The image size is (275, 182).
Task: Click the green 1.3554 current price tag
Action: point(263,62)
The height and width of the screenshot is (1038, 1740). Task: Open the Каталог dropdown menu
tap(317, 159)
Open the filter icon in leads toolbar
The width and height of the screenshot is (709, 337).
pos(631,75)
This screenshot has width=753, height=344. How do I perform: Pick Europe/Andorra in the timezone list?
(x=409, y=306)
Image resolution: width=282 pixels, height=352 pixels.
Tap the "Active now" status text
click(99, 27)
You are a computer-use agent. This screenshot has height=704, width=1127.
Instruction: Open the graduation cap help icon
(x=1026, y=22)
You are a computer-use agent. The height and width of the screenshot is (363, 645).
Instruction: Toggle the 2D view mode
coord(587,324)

* * *

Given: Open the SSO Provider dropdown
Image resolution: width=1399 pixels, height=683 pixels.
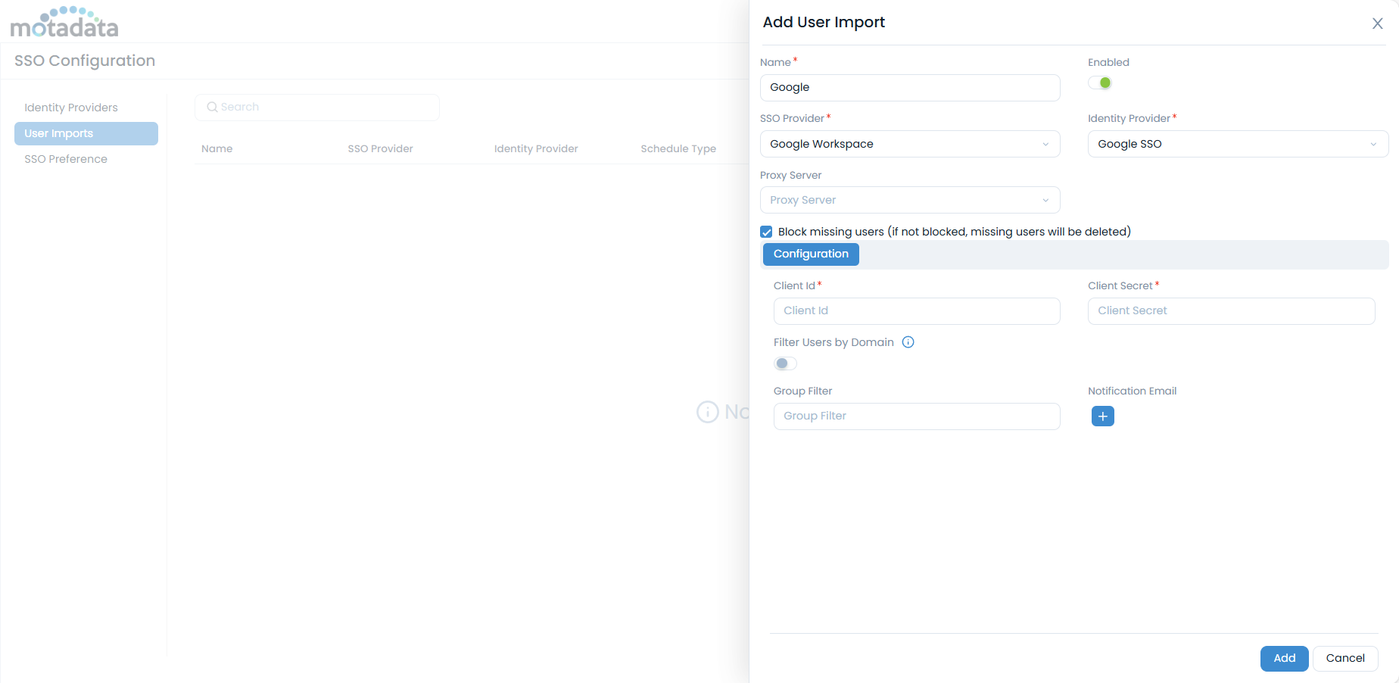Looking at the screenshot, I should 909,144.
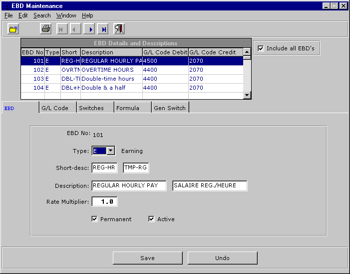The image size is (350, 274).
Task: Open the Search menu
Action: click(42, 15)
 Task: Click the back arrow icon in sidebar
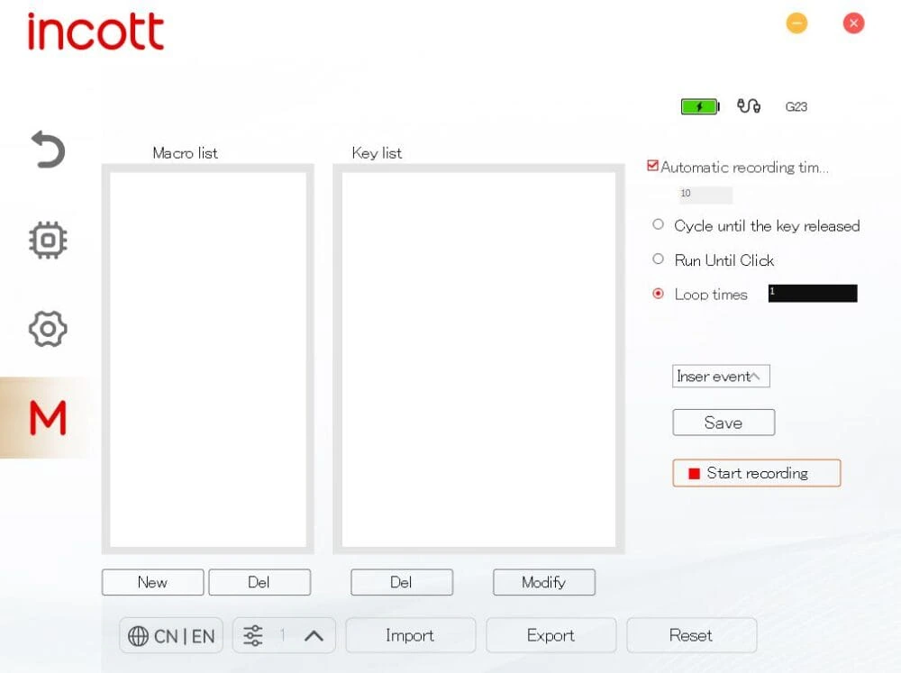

--

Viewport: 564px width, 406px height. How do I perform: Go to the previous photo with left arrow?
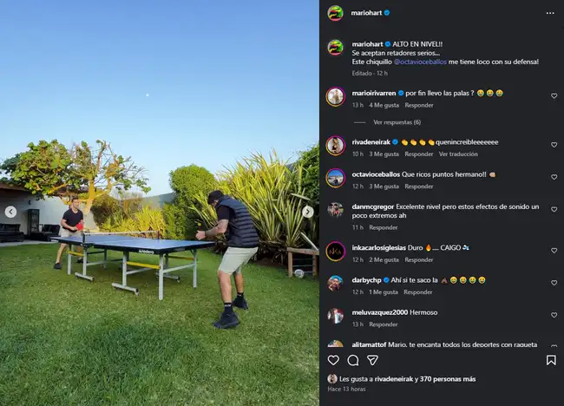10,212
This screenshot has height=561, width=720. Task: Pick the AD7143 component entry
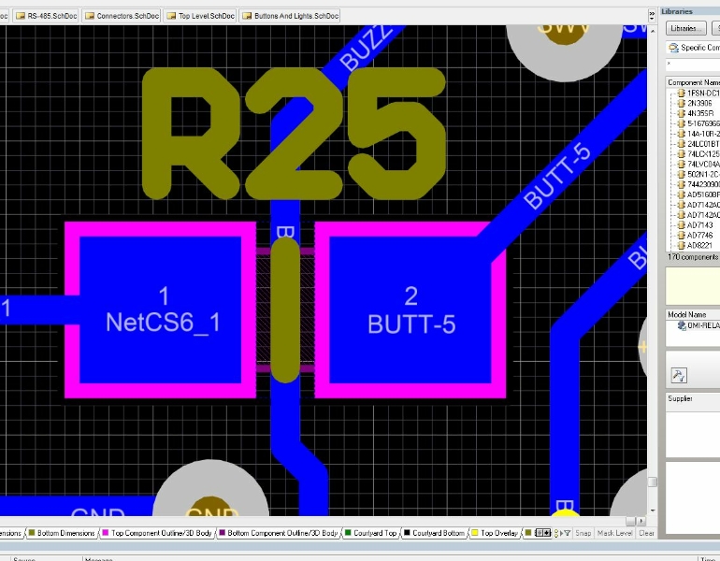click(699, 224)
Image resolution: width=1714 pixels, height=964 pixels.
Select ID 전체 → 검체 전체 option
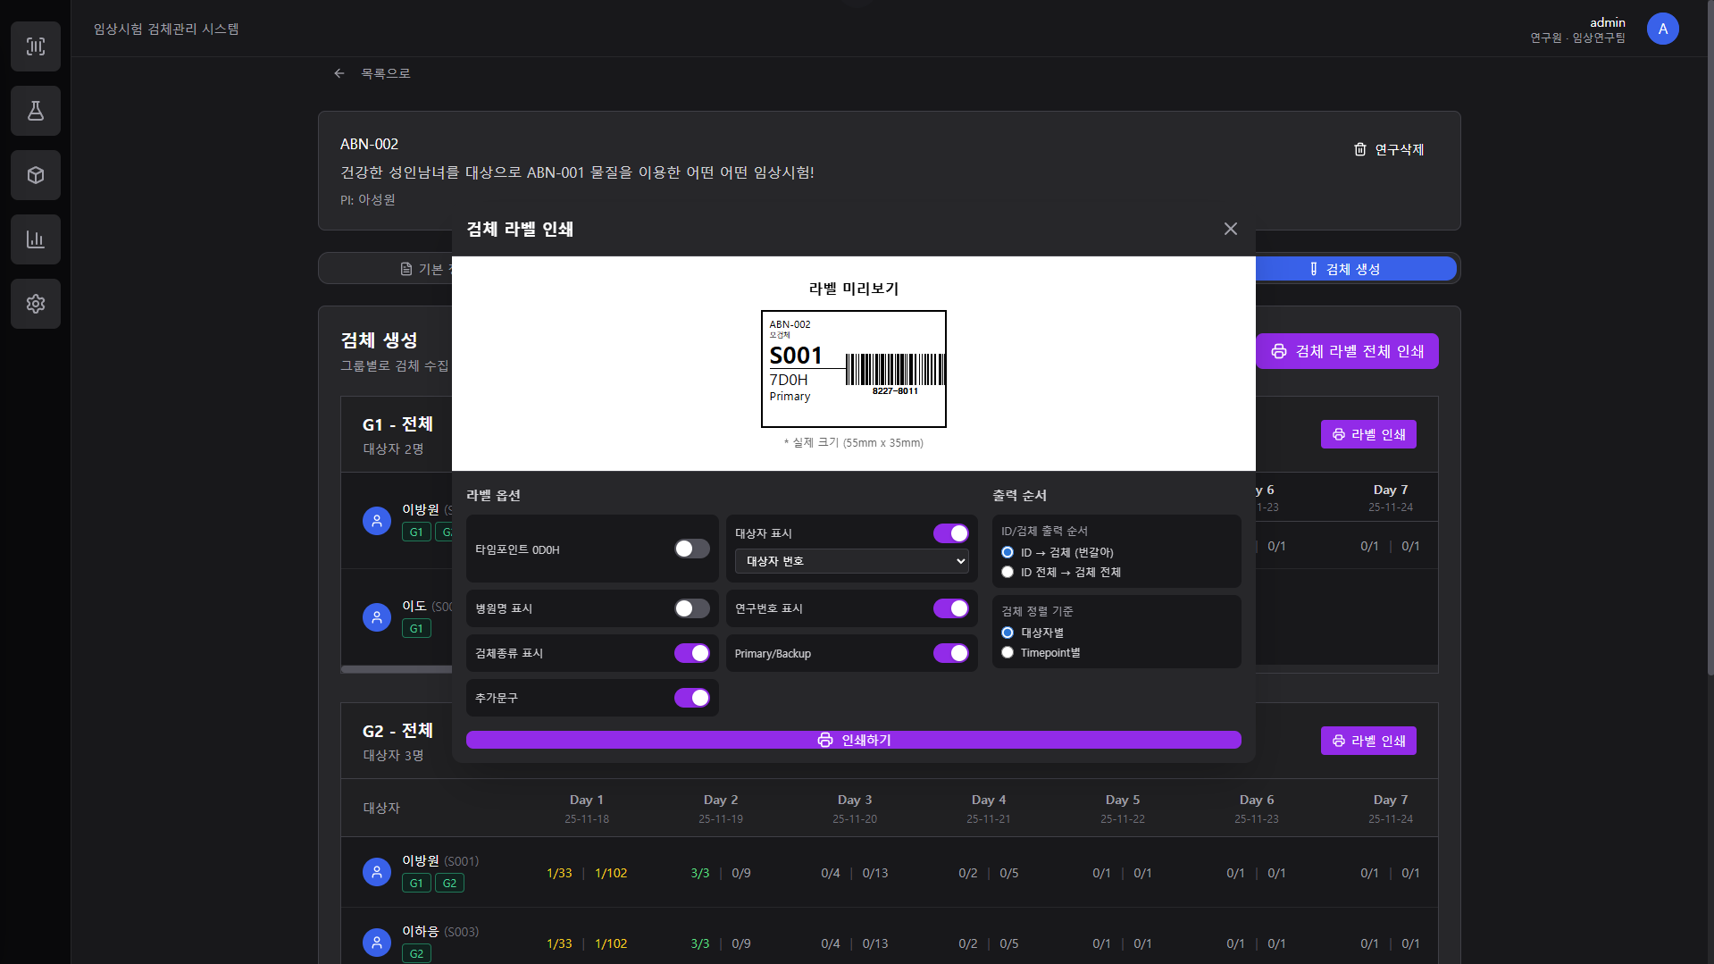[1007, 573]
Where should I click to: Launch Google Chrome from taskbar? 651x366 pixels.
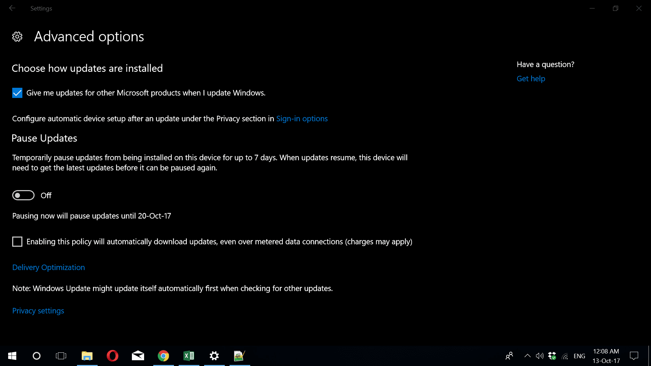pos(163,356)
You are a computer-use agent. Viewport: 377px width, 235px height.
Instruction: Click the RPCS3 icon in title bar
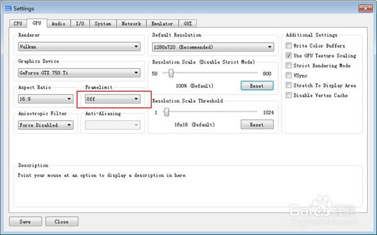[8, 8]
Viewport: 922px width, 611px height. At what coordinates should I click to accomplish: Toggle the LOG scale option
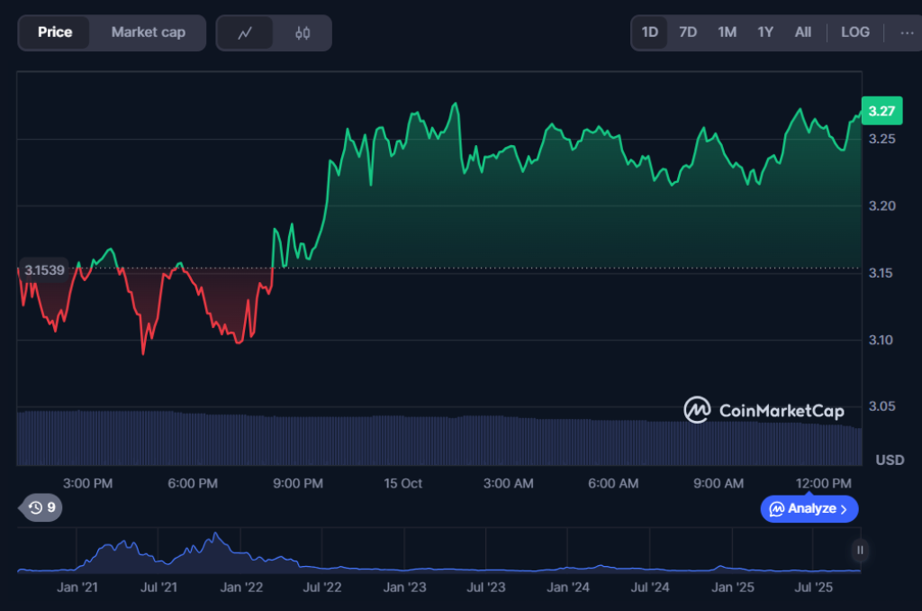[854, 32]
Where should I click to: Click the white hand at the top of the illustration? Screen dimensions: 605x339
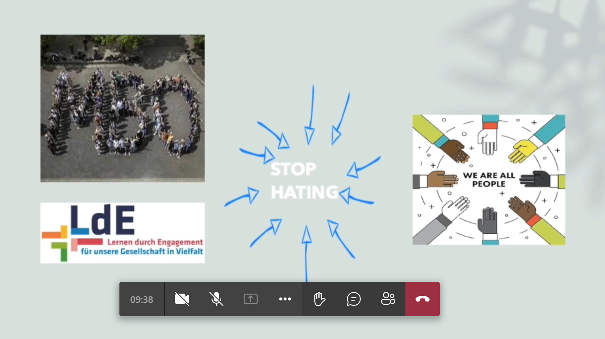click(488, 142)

- [TO BE DONE] Starting at the line that contains "Open the filter icon in leads toolbar" and stopping after the line that contains "coord(587,324)", render those lines of the records as a JSON list of strings, one string per line, with blank lines left out.

- [CORRECT OUTPUT]
[
  "Open the filter icon in leads toolbar",
  "The width and height of the screenshot is (709, 337).",
  "pos(631,75)",
  "This screenshot has width=753, height=344. How do I perform: Pick Europe/Andorra in the timezone list?",
  "(x=409, y=306)",
  "Image resolution: width=282 pixels, height=352 pixels.",
  "Tap the \"Active now\" status text",
  "click(99, 27)",
  "You are a computer-use agent. This screenshot has height=704, width=1127.",
  "Instruction: Open the graduation cap help icon",
  "(x=1026, y=22)",
  "You are a computer-use agent. The height and width of the screenshot is (363, 645).",
  "Instruction: Toggle the 2D view mode",
  "coord(587,324)"
]